Fortunately, Confluence Cloud users already have several practical options available today – from lightweight CSV viewers to advanced analytics platforms and live synchronization tools.
The best choice ultimately depends on how your organization works with data: whether you only need readable tables, interactive reporting, or fully connected operational dashboards.
Even small improvements in how teams synchronize external data can significantly reduce manual reporting work, improve visibility across projects, and help Confluence pages stay trustworthy over time.
FAQs
Can Confluence Cloud import CSV and JSON data?
Yes. Several Atlassian Marketplace apps allow users to display CSV data from attachments, URLs, or external systems directly on Confluence pages.
Can Confluence Cloud display JSON data?

Given material:
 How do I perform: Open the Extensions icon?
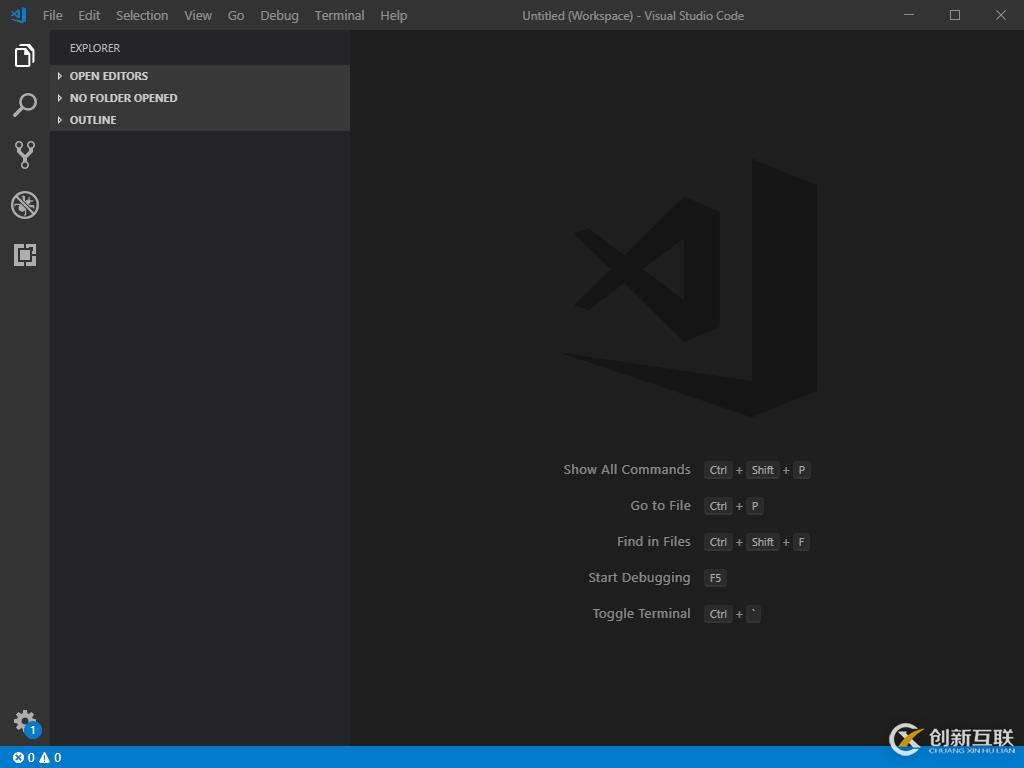click(x=24, y=255)
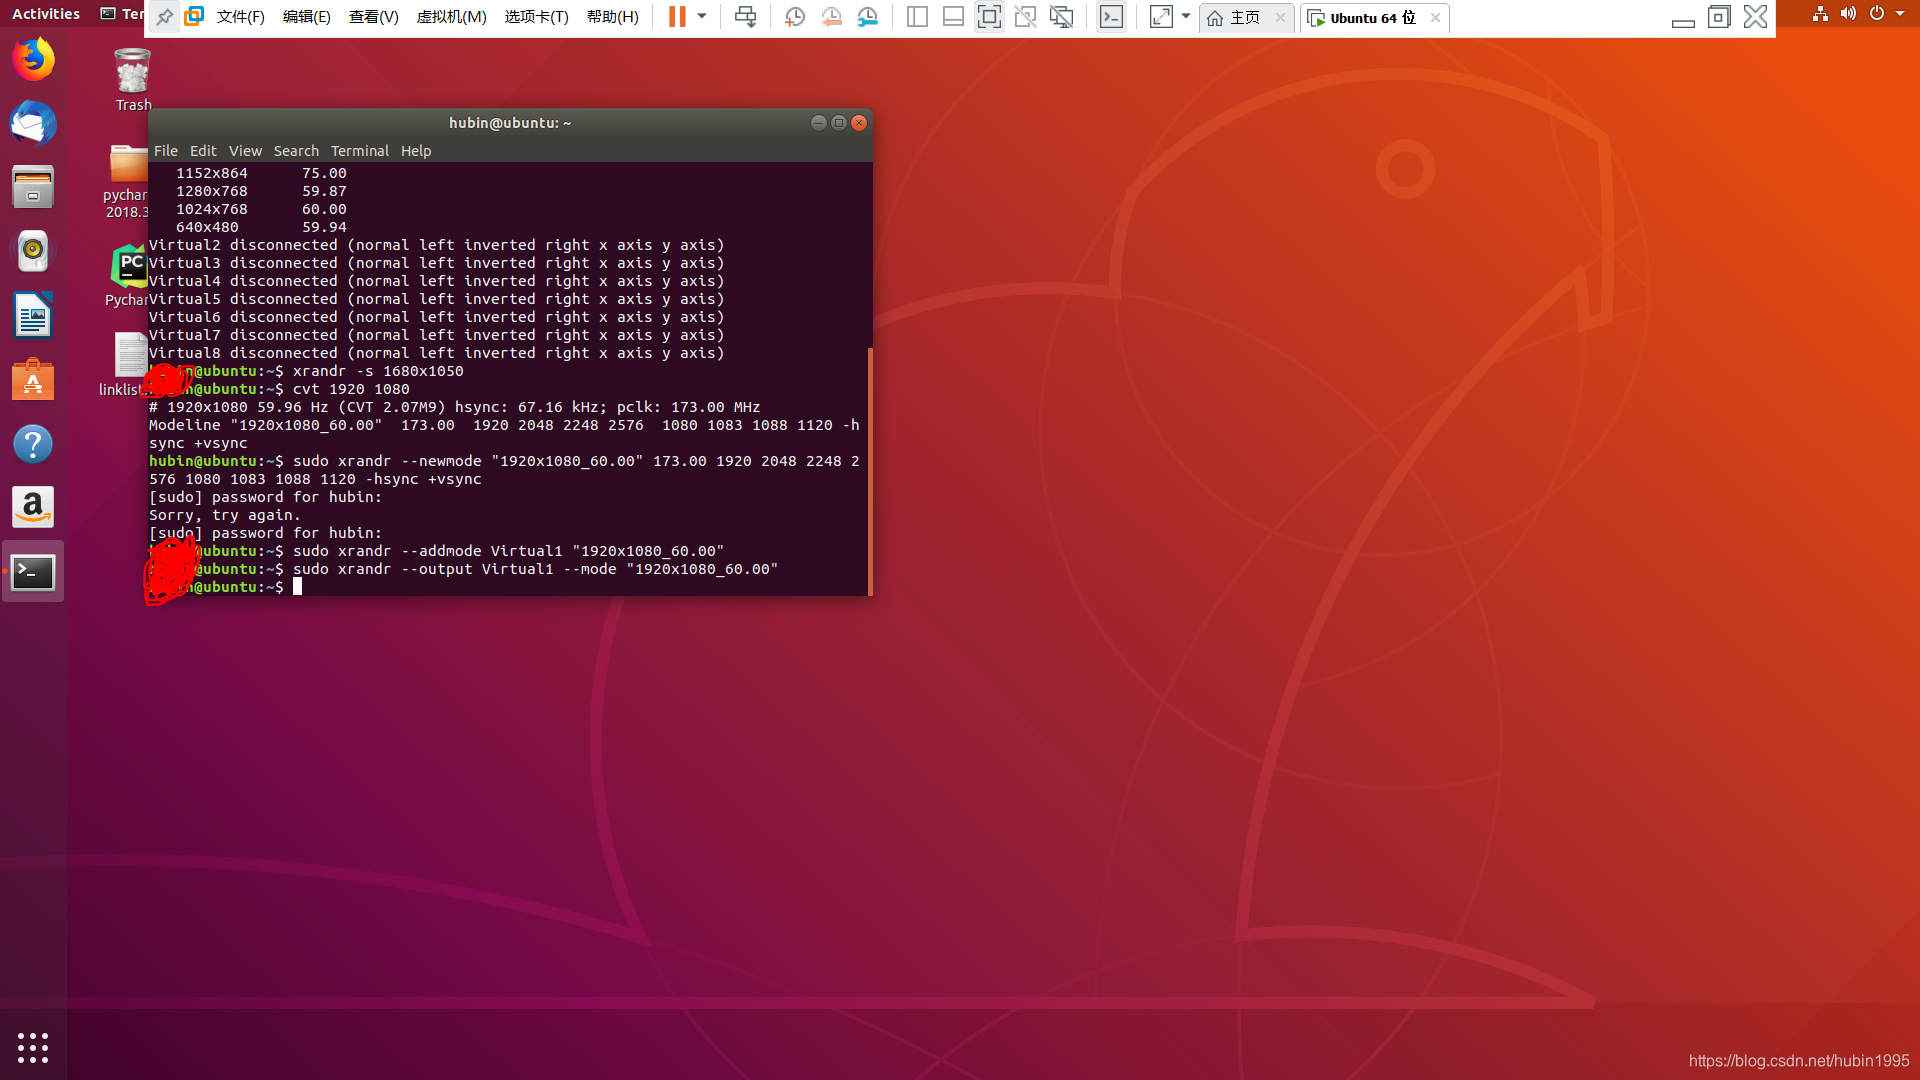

Actions to take:
a – Reproduce the passage of the Confluence Cloud excerpt starting with "The best choice" and going on through "connected operational dashboards.".
b – According to the Confluence Cloud excerpt, from which sources can Atlassian Marketplace apps display CSV data on Confluence pages?
c – Write the next part of the excerpt on Confluence Cloud data tools, following on from its final line.

Answers to each task:
a –
The best choice ultimately depends on how your organization works with data: whether you only need readable tables, interactive reporting, or fully connected operational dashboards.

b – From attachments, URLs, or external systems.

c –
Yes. Apps supporting JSON import include Live Tables from CSV & JSON for Confluence, External Data for Confluence, easyBI, and Advanced Tables for Confluence.
How can I automatically update CSV/JSON data in Confluence?
Instead of manually uploading files, some Atlassian Marketplace apps can synchronize data from URLs, APIs, Google Sheets, and other external sources.
Which app is best for dashboards and reporting?
For advanced filtering, charting, and reporting, teams commonly use Table Filter, Charts & Spreadsheets for Confluence or easyBI for Confluence Reports, Charts, and Dashboards.